Colourful Bacteria film

pictures from Reinhard Nitze, Barsinghausen, Lower Saxony, Germany





Most of the puddles (except the “big” one) looked like this. You can see the rusty colour surrounding them. This colour originates from products of decomposition which already had dried out.


At the fringe of the puddle there is the decomposing  grain saturated with water. It is covered by a thin blueish-white cover of bacteria which has a shine of metal. This cover is missing where the water is deeper and the grains are beneath the surface. There the water has an intensively green colour caused by unicellular algae.


In a smaller puddle a relatively thick layer of bacteria has formed. The surface had been moved slightly and thus torn apart the orginal film of bacteria. In the gaps and fissures, a new generation of bacteria has formed a new film of a different colour.


Extremely bright colours in the “big” puddle. I do not know why the colours are especially bright here. The colours were confined to a small area on the “eastern shore”. There was no direct sunlight necessary to see the colours. I could even see it better in the scattered light when there were clouds hiding the sun.


At this part of the puddle, water had evaporized and oozed away lowering the colourful film onto the grains and gravel which originally had been under water. As a result, the film of bacteria had crumpled and in parts formed structures with radial rays.

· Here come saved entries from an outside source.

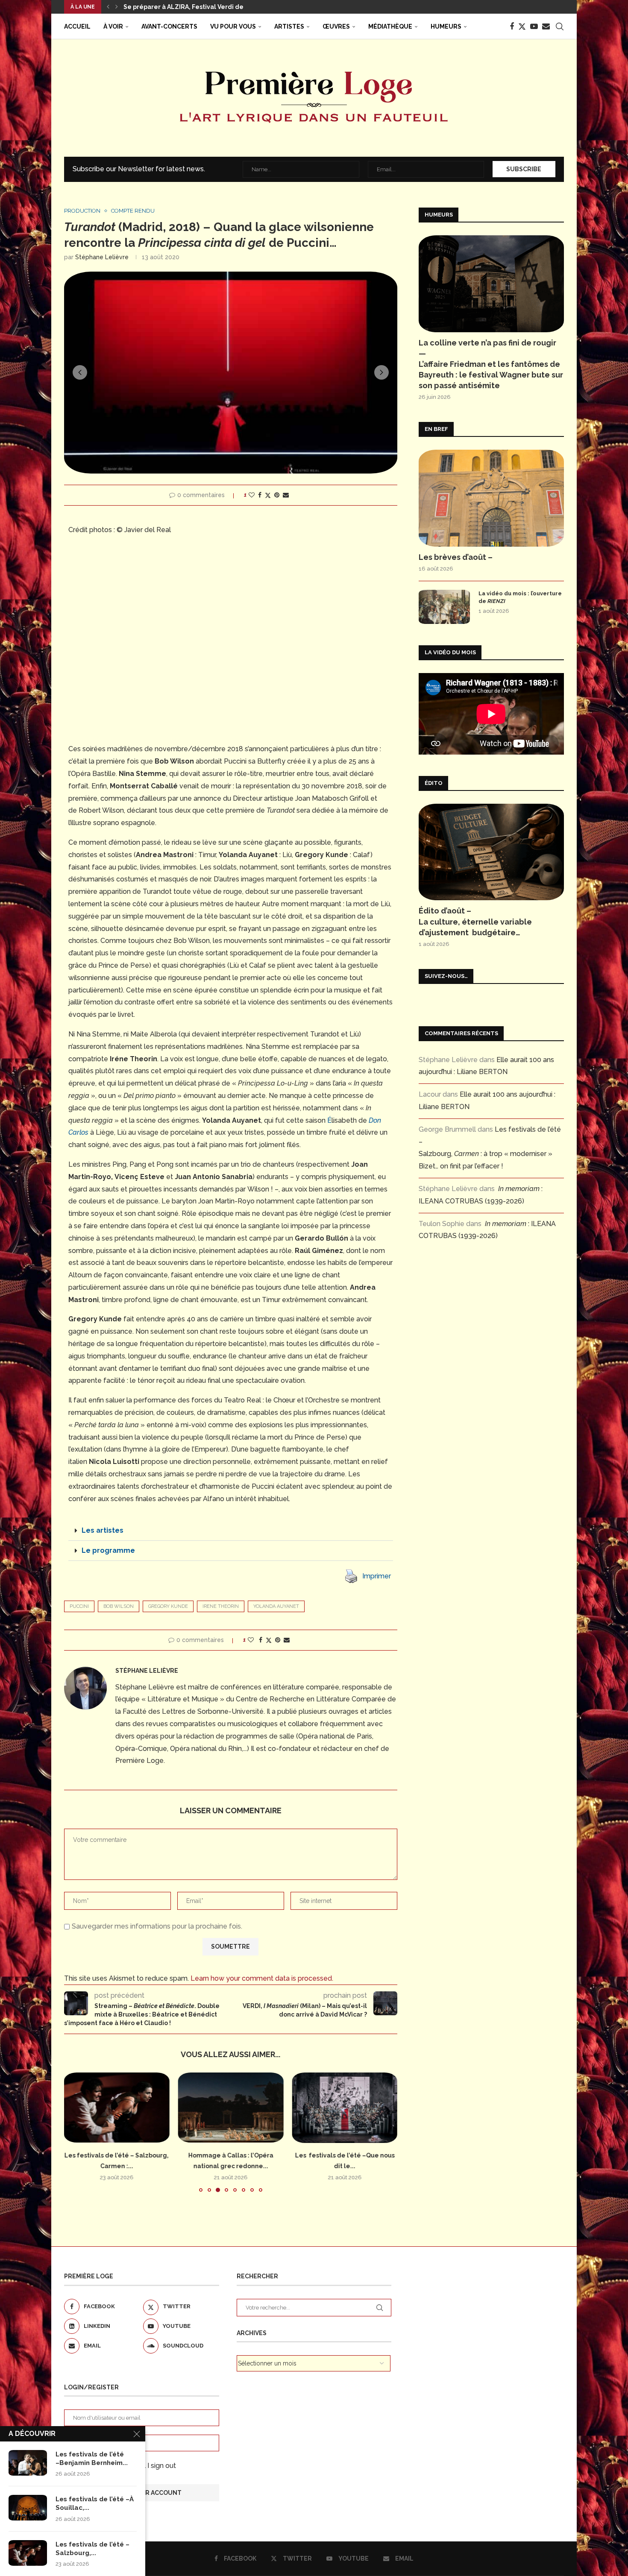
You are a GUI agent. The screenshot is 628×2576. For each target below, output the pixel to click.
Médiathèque (390, 26)
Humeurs (446, 26)
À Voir (113, 26)
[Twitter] (522, 26)
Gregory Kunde (168, 1606)
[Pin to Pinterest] (276, 495)
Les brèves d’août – (456, 557)
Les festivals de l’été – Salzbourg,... (92, 2549)
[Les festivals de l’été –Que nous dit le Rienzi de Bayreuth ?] (344, 2108)
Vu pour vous (233, 26)
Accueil (77, 26)
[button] (108, 7)
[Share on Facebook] (259, 495)
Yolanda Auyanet (276, 1606)
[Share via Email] (286, 495)
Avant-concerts (169, 26)
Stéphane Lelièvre (102, 257)
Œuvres (336, 26)
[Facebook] (512, 26)
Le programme (108, 1550)
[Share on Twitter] (268, 495)
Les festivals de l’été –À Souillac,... (95, 2503)
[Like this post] (252, 495)
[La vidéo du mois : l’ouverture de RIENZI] (444, 607)
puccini (79, 1606)
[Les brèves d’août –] (491, 498)
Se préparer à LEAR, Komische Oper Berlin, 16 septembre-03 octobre (228, 6)
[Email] (546, 26)
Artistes (289, 26)
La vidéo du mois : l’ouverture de (520, 597)
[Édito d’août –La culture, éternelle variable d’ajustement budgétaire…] (491, 852)
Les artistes (102, 1530)
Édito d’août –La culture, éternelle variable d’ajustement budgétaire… (475, 921)
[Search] (559, 26)
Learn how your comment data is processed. (262, 1978)
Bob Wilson (118, 1606)
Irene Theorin (220, 1606)
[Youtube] (534, 26)
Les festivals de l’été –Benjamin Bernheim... (92, 2458)
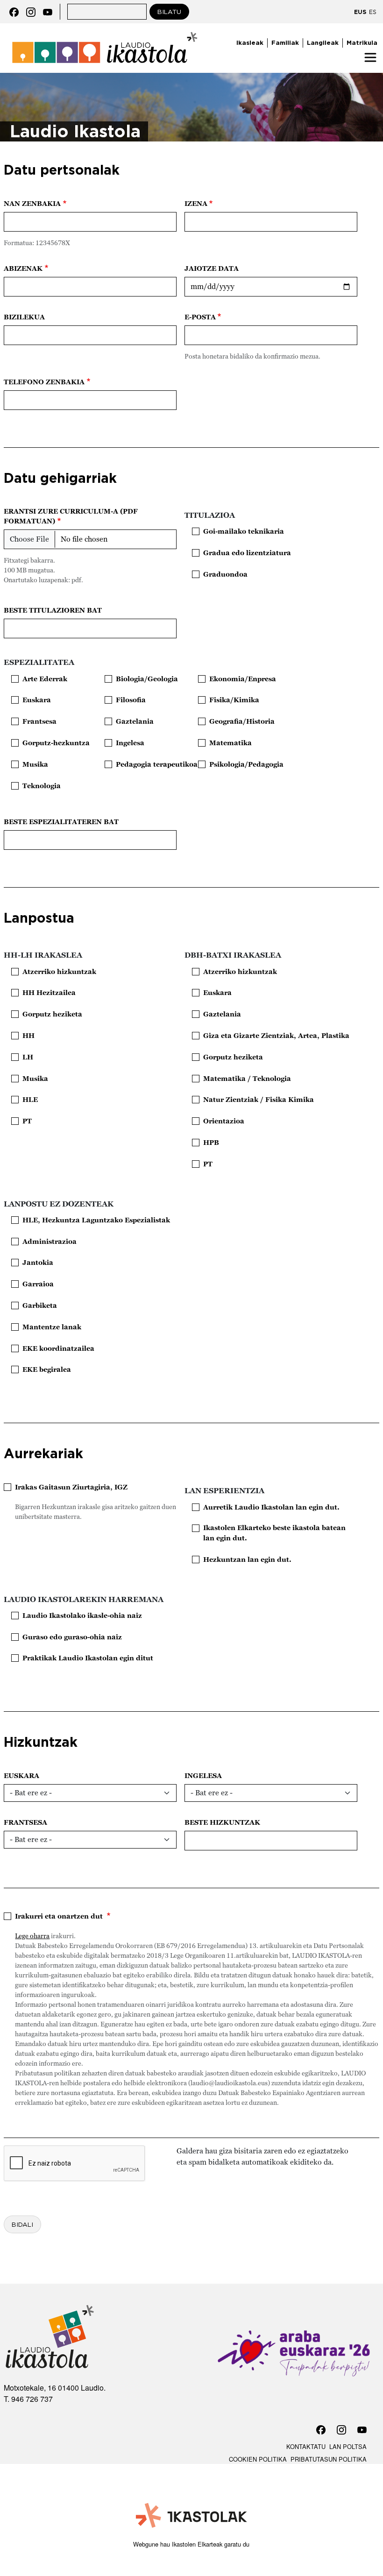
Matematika (230, 742)
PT (27, 1120)
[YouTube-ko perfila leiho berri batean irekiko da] (47, 11)
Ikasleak (249, 42)
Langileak (323, 42)
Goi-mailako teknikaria (243, 531)
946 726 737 (32, 2398)
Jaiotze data (211, 268)
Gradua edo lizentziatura (247, 552)
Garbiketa (39, 1305)
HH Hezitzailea (49, 992)
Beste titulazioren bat (53, 610)
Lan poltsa (348, 2446)
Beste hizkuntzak (222, 1822)
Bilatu (169, 11)
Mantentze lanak (51, 1326)
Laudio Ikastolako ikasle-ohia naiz (82, 1615)
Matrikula (362, 42)
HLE (30, 1099)
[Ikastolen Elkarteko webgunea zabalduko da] (191, 2516)
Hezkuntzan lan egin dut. (247, 1559)
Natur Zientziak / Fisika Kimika (258, 1099)
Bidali (22, 2224)
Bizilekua (24, 316)
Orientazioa (223, 1120)
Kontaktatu (306, 2446)
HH (28, 1035)
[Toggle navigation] (370, 57)
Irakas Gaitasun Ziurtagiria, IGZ (71, 1486)
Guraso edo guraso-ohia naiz (72, 1636)
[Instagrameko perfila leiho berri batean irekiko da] (30, 11)
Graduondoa (225, 574)
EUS (360, 11)
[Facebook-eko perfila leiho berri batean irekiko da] (14, 11)
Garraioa (38, 1283)
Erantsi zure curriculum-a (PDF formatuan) (71, 516)
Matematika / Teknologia (247, 1078)
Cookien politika (258, 2459)
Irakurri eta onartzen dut (60, 1916)
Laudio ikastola (105, 34)
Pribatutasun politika (329, 2459)
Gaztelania (135, 721)
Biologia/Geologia (147, 678)
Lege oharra (32, 1936)
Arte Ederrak (44, 678)
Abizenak (23, 268)
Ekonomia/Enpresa (242, 678)
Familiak (285, 42)
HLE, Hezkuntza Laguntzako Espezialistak (96, 1219)
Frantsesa (39, 721)
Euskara (36, 699)
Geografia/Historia (242, 721)
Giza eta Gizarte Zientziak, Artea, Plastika (276, 1035)
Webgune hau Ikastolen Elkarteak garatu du (191, 2544)
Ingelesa (130, 742)
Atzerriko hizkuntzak (59, 971)
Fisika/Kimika (234, 699)
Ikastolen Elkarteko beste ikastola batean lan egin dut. (274, 1532)
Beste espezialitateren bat (61, 821)
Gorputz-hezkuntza (56, 742)
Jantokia (37, 1262)
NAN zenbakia (32, 203)
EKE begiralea (46, 1369)
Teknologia (41, 785)
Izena (195, 203)
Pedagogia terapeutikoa (157, 764)
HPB (211, 1142)
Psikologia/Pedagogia (246, 764)
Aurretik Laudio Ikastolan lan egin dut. (271, 1507)
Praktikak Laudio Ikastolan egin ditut (87, 1657)
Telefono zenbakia (44, 381)
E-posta (200, 316)
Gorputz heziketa (52, 1013)
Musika (35, 764)
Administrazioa (49, 1241)
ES (372, 11)
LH (27, 1056)
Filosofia (131, 699)
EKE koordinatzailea (58, 1348)
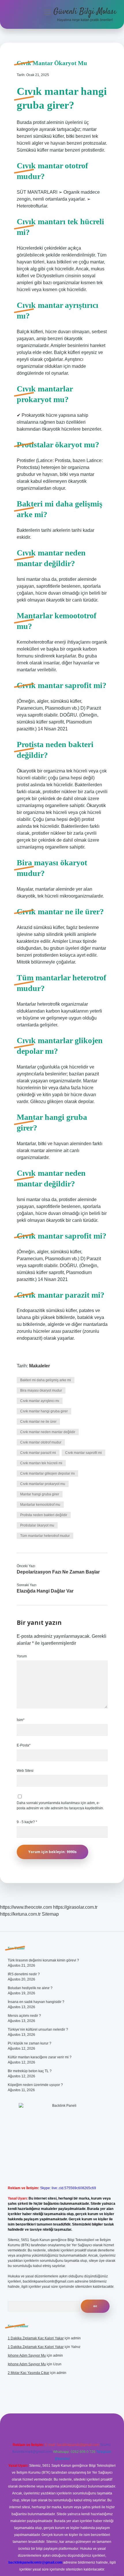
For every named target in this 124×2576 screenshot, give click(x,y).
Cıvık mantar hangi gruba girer (44, 1411)
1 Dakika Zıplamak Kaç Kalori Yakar (36, 2338)
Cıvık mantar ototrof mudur (40, 1442)
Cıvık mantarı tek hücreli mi (41, 1463)
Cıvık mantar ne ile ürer (38, 1422)
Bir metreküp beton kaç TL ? (30, 2071)
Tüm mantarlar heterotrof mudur (45, 1536)
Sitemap (50, 1914)
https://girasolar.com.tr (75, 1907)
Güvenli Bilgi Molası (84, 12)
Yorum (22, 1656)
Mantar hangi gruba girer (39, 1494)
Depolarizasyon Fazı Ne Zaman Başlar (58, 1571)
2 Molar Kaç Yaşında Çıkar (28, 2373)
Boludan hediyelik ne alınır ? (30, 1988)
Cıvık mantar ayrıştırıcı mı (39, 1401)
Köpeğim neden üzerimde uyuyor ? (35, 2085)
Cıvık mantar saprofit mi (83, 1453)
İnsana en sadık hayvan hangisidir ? (36, 2002)
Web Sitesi (25, 1771)
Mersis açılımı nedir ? (24, 2016)
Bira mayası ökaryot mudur (41, 1390)
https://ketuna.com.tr (20, 1914)
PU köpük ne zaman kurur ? (29, 2043)
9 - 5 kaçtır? (27, 1822)
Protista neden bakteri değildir (43, 1515)
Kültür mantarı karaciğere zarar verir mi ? (40, 2057)
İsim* (21, 1720)
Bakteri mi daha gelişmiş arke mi (45, 1380)
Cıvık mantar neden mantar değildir (47, 1432)
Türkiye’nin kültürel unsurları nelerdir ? (38, 2029)
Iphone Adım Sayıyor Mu (27, 2355)
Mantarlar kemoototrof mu (40, 1505)
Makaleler (39, 1365)
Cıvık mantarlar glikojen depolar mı (47, 1473)
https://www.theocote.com (26, 1907)
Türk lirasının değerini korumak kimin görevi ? (43, 1960)
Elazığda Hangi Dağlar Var (45, 1590)
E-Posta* (24, 1745)
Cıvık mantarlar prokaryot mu (42, 1484)
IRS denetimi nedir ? (24, 1974)
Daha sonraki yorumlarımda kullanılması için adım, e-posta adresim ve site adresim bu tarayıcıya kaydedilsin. (60, 1805)
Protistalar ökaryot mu (37, 1525)
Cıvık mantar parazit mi (38, 1453)
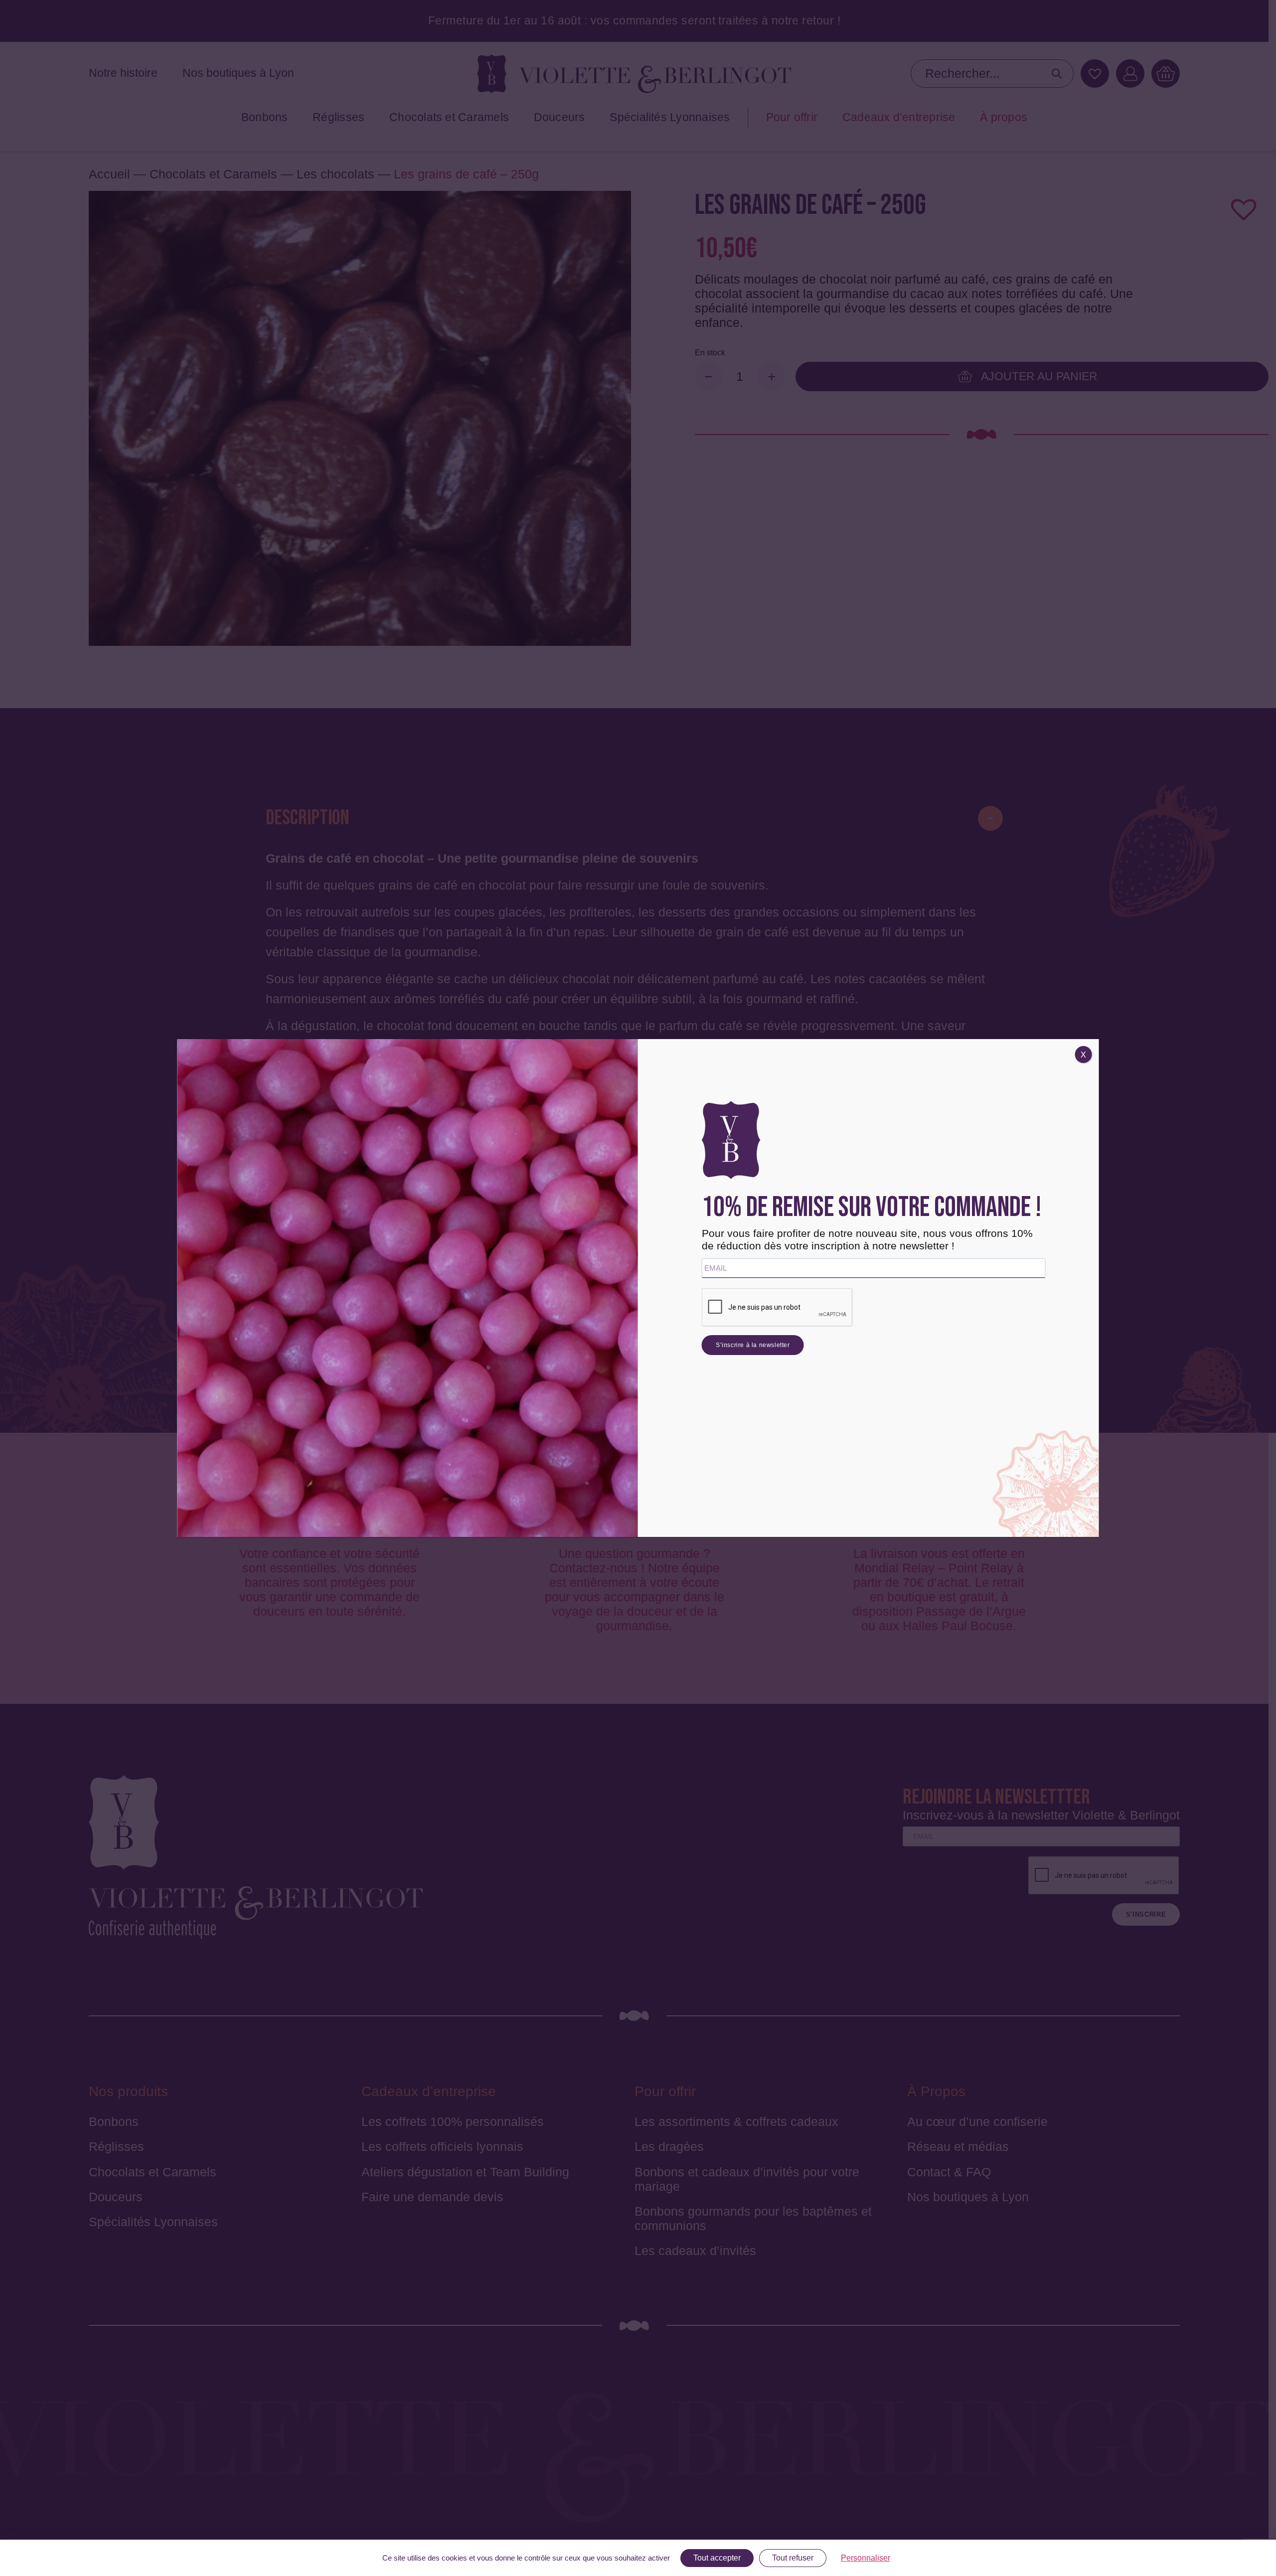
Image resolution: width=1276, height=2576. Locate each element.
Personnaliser (865, 2558)
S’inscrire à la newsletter (753, 1345)
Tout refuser (792, 2558)
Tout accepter (717, 2558)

On the “north shore” of the “big” puddle, the film of bacteria had been pushed together by the wind. The structures somehow remind of the surface of Jupiter. Almost all of the black points are insects. Many of them could walk around on the film of bacteria without sinking in, but there were also some victims...


The same place as shown in picture 6, but now seen against the light. The reflected sun has a long oval shape on the film of bacteria pushed together by the wind, similar to a sun pillar.